Now, for a little visual, pie crust interlude;  here are some pies that I made throughout the years, after I learned a few do's and don'ts. The failures were never captured on film, but rather made a hasty exit by way of the kitchen garbage can. No shame in that. Failure=learning. #DareToCook

APPLE PIE 


LEMON MERINGUE PIE


APPLE CRUMB PIE
 (I know, that's two apples, but apple is my all time personal favorite)



There are a million pie crust recipes out there and they are all pretty similar.  This is what I have been doing lately and it provides the mix of flaky and tasty that I am looking for.

Recipe for a Single Pie Crust (double recipe for 2 crusts - Sorry, this is me wearing my Captain Obvious hat)
1 and 1/2 Cups All Purpose Flour
1 generous pinch of salt
4 Tablespoons cold butter
4 Tablespoons cold Crisco shortening
3 - 6 Tablespoons of Ice Water


Stir flour and salt together in a deep mixing bowl.  Add cold, cubed butter and shortening and mix together with a pastry blender (or pulse in a food processor if you prefer), until the mixture is crumbly and the bits are roughly the size of peas.

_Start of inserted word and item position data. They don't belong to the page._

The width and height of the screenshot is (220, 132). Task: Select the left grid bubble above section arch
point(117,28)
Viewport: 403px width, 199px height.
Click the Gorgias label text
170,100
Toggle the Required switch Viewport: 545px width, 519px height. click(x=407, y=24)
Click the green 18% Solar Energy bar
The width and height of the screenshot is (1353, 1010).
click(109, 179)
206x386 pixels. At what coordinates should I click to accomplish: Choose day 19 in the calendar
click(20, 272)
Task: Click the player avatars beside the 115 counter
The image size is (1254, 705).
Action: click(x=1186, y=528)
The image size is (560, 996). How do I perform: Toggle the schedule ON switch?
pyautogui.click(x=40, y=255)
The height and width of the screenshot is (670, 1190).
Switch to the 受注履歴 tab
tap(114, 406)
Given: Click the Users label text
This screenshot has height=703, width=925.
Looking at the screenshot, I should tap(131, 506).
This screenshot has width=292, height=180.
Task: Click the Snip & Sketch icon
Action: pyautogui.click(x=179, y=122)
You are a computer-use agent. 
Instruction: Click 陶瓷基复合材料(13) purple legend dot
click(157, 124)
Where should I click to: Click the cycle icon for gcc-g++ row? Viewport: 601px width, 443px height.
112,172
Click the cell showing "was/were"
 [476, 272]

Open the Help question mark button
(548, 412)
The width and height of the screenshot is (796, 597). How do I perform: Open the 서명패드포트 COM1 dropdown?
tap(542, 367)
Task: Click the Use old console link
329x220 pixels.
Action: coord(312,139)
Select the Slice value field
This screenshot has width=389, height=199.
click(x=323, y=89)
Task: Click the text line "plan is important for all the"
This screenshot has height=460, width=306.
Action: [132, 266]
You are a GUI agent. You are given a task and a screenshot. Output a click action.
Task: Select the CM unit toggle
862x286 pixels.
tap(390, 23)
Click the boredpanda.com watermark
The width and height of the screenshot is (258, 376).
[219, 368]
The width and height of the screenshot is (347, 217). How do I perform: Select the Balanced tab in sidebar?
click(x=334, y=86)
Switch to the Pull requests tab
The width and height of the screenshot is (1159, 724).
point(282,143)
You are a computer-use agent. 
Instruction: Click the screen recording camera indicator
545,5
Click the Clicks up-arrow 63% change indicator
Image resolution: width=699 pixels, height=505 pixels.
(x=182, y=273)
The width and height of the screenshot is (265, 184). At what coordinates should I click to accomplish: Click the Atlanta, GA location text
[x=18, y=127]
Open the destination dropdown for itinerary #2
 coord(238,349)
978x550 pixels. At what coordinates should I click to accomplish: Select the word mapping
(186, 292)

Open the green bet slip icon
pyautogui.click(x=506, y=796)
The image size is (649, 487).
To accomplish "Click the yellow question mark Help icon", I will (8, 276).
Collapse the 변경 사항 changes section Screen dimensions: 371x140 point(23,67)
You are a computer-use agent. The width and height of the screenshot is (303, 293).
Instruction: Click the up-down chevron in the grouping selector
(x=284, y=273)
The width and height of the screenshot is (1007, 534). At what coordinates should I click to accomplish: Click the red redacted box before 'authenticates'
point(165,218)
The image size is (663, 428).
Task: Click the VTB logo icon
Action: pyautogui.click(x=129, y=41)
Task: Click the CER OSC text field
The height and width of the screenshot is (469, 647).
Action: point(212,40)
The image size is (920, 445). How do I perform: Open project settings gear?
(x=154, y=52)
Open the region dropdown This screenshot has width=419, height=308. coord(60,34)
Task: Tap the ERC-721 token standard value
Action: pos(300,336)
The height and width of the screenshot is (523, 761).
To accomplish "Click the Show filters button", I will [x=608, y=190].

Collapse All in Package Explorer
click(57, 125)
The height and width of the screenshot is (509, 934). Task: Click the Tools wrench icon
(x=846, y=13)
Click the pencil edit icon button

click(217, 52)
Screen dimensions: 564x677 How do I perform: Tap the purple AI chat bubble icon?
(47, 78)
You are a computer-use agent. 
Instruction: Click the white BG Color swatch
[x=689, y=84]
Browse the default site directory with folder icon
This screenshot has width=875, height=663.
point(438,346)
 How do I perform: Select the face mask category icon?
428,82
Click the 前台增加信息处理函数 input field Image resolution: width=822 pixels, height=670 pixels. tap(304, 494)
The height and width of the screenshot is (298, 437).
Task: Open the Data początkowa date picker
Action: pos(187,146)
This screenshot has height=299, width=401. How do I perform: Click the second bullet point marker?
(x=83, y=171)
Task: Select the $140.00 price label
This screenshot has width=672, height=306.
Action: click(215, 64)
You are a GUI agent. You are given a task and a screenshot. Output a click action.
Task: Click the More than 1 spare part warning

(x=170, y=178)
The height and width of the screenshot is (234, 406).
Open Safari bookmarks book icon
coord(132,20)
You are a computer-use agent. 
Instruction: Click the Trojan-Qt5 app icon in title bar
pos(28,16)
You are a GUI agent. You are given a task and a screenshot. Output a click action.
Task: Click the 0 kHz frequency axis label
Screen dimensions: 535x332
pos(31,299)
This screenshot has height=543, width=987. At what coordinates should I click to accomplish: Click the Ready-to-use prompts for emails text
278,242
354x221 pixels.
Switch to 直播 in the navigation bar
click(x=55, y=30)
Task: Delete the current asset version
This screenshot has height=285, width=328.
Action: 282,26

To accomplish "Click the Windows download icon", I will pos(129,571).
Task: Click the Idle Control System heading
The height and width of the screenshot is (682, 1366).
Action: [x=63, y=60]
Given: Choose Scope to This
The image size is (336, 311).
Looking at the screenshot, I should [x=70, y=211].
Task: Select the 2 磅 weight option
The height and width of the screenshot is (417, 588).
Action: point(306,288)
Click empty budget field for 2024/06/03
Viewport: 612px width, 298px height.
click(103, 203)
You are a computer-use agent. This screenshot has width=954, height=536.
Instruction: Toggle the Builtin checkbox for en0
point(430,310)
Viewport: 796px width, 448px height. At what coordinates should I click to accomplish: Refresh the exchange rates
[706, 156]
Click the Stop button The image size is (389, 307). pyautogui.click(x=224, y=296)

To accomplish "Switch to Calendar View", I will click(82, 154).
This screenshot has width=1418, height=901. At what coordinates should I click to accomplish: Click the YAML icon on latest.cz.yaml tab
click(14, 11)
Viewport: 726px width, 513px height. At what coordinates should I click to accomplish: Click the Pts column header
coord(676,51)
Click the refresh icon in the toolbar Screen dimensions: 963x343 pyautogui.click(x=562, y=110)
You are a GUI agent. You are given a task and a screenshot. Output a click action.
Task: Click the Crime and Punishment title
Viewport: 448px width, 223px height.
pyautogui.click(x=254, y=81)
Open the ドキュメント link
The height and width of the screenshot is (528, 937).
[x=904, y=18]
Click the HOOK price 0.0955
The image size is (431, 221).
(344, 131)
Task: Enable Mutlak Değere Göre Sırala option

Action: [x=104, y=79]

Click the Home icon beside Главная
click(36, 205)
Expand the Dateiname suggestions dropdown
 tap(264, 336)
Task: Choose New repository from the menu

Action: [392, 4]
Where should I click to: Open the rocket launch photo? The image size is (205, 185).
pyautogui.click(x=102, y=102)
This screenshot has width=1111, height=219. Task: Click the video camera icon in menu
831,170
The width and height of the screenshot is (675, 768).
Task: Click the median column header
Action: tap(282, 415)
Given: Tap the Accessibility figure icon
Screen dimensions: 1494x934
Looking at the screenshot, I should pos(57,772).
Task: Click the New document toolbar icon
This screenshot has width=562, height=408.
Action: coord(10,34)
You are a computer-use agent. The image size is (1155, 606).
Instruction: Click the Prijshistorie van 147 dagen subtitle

Slowly add water, a tablespoon at a time and with a fork, gently fluff the ingredients until they start to come together. The amount of water needed to do this will vary by temperature and weather, so this amount is not consistent.  When the mix holds together in a loose ball, it is ready to go for a rest in the fridge.  Flatten into a disc, wrap in plastic wrap or parchment and allow to relax for as little as 20 minutes up to as long as 1 day.

Take it out and let it sit for 5 min at room temperature before rolling.  Roll dough using a very light dusting of flour to facilitate the process. I like to roll out my dough on parchment paper as this helps ease the transfer process into the pie plate.

Transfer to pie plate and fill or blind bake as per the type of pie being made.